How to Lead 3 Difficult Workplace Personalities
It is hard to be a part of a team; it is even harder to lead a team. When a leader creates a team, an alpha male, Type-A personality–or a perfectionist–always surfaces. This person becomes the leader of the group because of the dominant personality. Strong personality types accompanied by high performance or perfectionist tendencies are malevolent combinations. These employees work hard, maybe a little too hard, and blow at the end of a stressful workweek. They come back apologetic and happy for a day or two then return to their old ways. What can prevent the stress-induced emotional detonation and the remaining tension?
What does it take for a leader to call it quits with a team member? It becomes a serious problem when an individual gets in the way of the productivity of the team. “Since mid-sized companies (and larger) are completely dependent on teams to accomplish critical tasks, anyone who damages teamwork can’t be allowed to stay,” says Robert Sher. There are steps you can take before letting go of this performance driven person.
Identify team member personalities to keep aggressive personalities at bay. It improves the communication between leadership and the team itself. Teams often consist of guardians, inventive rationalists, creative artisans, and visionary idealists. So, recognizing who the alpha male is in the group will ease interaction between the management and the team.
Alpha male personalities produce quality work and have performance levels through the roof. Sometimes they produce work that surpasses that of their team. But therein lies the problem. It is a team. The work should be a product of the team–shared work, shared stress. Although these team leaders take the heat, that doesn’t mean they have to endure the stress alone. Fact of the matter is, when one person in the team resides at a high stress level, so does the rest of the team. It becomes an ugly cycle that only intervention can resolve. This happens when there is a break in communication. Bear in mind not just what is said, but how things are said. Thirty-eight percent of communication is in tone of voice. Keep open communication with the team, this can keep the stress level to a minimum. Constant feedback is critical in leading the leaders within the team.
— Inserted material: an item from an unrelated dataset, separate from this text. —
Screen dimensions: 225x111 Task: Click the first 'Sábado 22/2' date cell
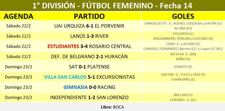coord(18,26)
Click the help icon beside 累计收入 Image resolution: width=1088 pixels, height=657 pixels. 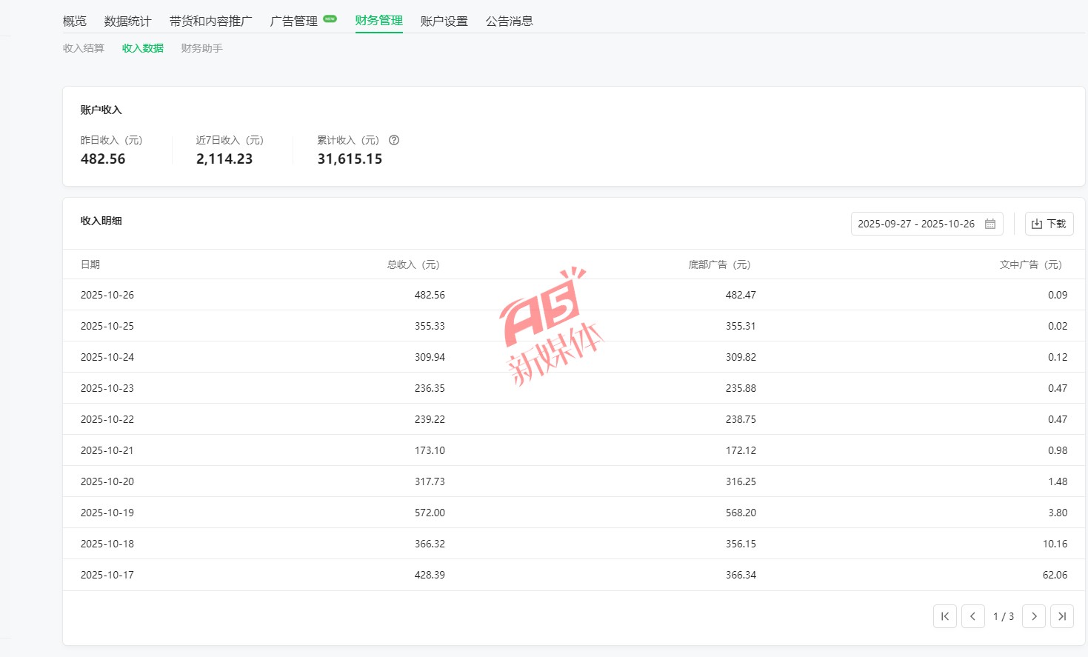[394, 140]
Could it be a safe route to just try not to hire Type-A personalities in the first place? Not necessarily. It takes several character types to create a team. Watch the dynamics in the team, and quickly it becomes clear who these types are. Teams are always going to have leadership-driven members, some are just a bit more abrasive than others. These tendencies aren’t always clear from the beginning. Perfectionist behaviors can be latent until projects arise. Removing the noticeable Type-A personalities from the candidate pool from the start saves a lot of time, heartache, and trips to the HR department. Ask the recruitment department to look for individuals who don’t have the Type-A qualities.
It is the easy path to let patterns repeat. Don’t let trouble team member leave eggshells behind them wherever they go. It just heightens stress levels. To have a successful team takes intervention, or at least close observation. First, try to identify team member personality types to adjust leadership accordingly. Maintain constant feedback. Open lines of communication ease the stress levels within the team. Asking the recruitment department to target their search is the easiest method to keep Type-A personalities from the team. Letting this dominant personality type go should always be the last resort.
Have you ever let someone go for being too aggressive?